As it stands, this setup is completely vulnerable to reward hacking. The reward is not provided for safe moving of the strawberry; instead the reward is provided by having the human judge that the task has been accomplished and then pressing a button. Taking control of the human or control of the button is likely to be possible for a superintelligent AI; and, as it stands, that would be mandated by this reward function.

I think this claimed vulnerability is invalid because reward is not the optimization target [LW · GW].

(I know this is an old post and your views may have changed, but I'm posting this comment for anyone who comes by later.)
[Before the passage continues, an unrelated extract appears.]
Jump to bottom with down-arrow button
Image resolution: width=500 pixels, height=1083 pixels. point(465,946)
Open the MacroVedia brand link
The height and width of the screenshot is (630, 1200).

comment by Houshalter · 2017-02-05T17:09:32.214Z · LW(p) · GW(p)

I like the scenario you presented. 6 months until intelligence explosion changes the entire approach to FAI. More risk is acceptable. More abstract approaches to FAI research seem less useful if they can't lead to tangible algorithms in 6 months.
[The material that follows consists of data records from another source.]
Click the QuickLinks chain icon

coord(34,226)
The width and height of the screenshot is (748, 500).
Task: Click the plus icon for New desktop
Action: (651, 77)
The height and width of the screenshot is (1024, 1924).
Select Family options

I think the best strategy would be something like my idea to have AI mimic humans. Then you can task it to do FAI research for you. It could possibly produce years worth of FAI research papers in a fraction of the time. I don't think we should worry too much about the nuances of actually training an FAI directly.
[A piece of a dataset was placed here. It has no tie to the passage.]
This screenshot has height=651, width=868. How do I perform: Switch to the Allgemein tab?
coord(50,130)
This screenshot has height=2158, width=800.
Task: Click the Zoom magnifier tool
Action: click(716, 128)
Replies from: Stuart_Armstrong
comment by Stuart_Armstrong · 2017-02-06T09:41:46.366Z · LW(p) · GW(p)

Your mimic human ideas feels similar to various things I've been playing around with. Incidentally, I've radically simplified the original "mimic humans" idea (see the second Oracle design here https://agentfoundations.org/item?id=884 ). Instead of imitating humans, the AI selects from a list of human-supplied answers. This avoids any need for GANs or similar assessment methods ^_^ "Could a human have given this answer? Well, yes, because a human did."

Replies from: Houshalter
comment by Houshalter · 2017-02-06T16:22:30.025Z · LW(p) · GW(p)

Selecting from a list of predetermined answers extremely limits the AI's ability. Which isn't good if we want it to actually solve very complex problems for us! And that method by itself doesn't make the AI safe, just makes it much harder for it to do anything at all.

Note someone found a way to simplify my original idea in the comments. Instead of using the somewhat complicated GAN thing, you can just have it try to predict the next letter a human would type. In theory these methods are exactly equivalent.

Replies from: Stuart_Armstrong
comment by Stuart_Armstrong · 2017-02-07T10:06:44.380Z · LW(p) · GW(p)

Instead of using the somewhat complicated GAN thing, you can just have it try to predict the next letter a human would type.

How do you trade that off against giving an actually useful answer?

Replies from: Houshalter
comment by Houshalter · 2017-02-07T14:04:36.788Z · LW(p) · GW(p)

Same as with the GAN thing. You condition it on producing a correct answer (or whatever the goal is.) So if you are building a question answering AI, you have it model the probability distribution something like P(human types this character | human correctly answers question). This could be done simply by only feeding it examples of correctly answered questions as it's training set. Or you could have it predict what a human might respond if they had n days to think about it.

Though even that may not be necessary. What I had in mind was just having the AI read MIRI papers and produce new ones just like them. Like a superintelligent version of what people do today with markov chains or RNNs to produce writing in the style of an author.

Yes these methods do limit the AI's ability a lot. It can't do anything a human couldn't do, in principle. But it can automate the work of humans and potentially do our job much faster. And if human ability isn't enough to build an FAI, well you could always set it to do intelligence augmentation research instead.

Replies from: Stuart_Armstrong
comment by Stuart_Armstrong · 2017-02-07T14:43:30.935Z · LW(p) · GW(p)

I see that working. But we still have the problem that if the number of answers is too large, somewhere there is going to be an answer X, such that the most likely behaviour for a human that answers X is to write something dangerous. Now, that's ok if the AI has two clearly defined processes: first find the top answer, independently of how it's written up, then write up as a human. If those goals are mixed, it will go awry.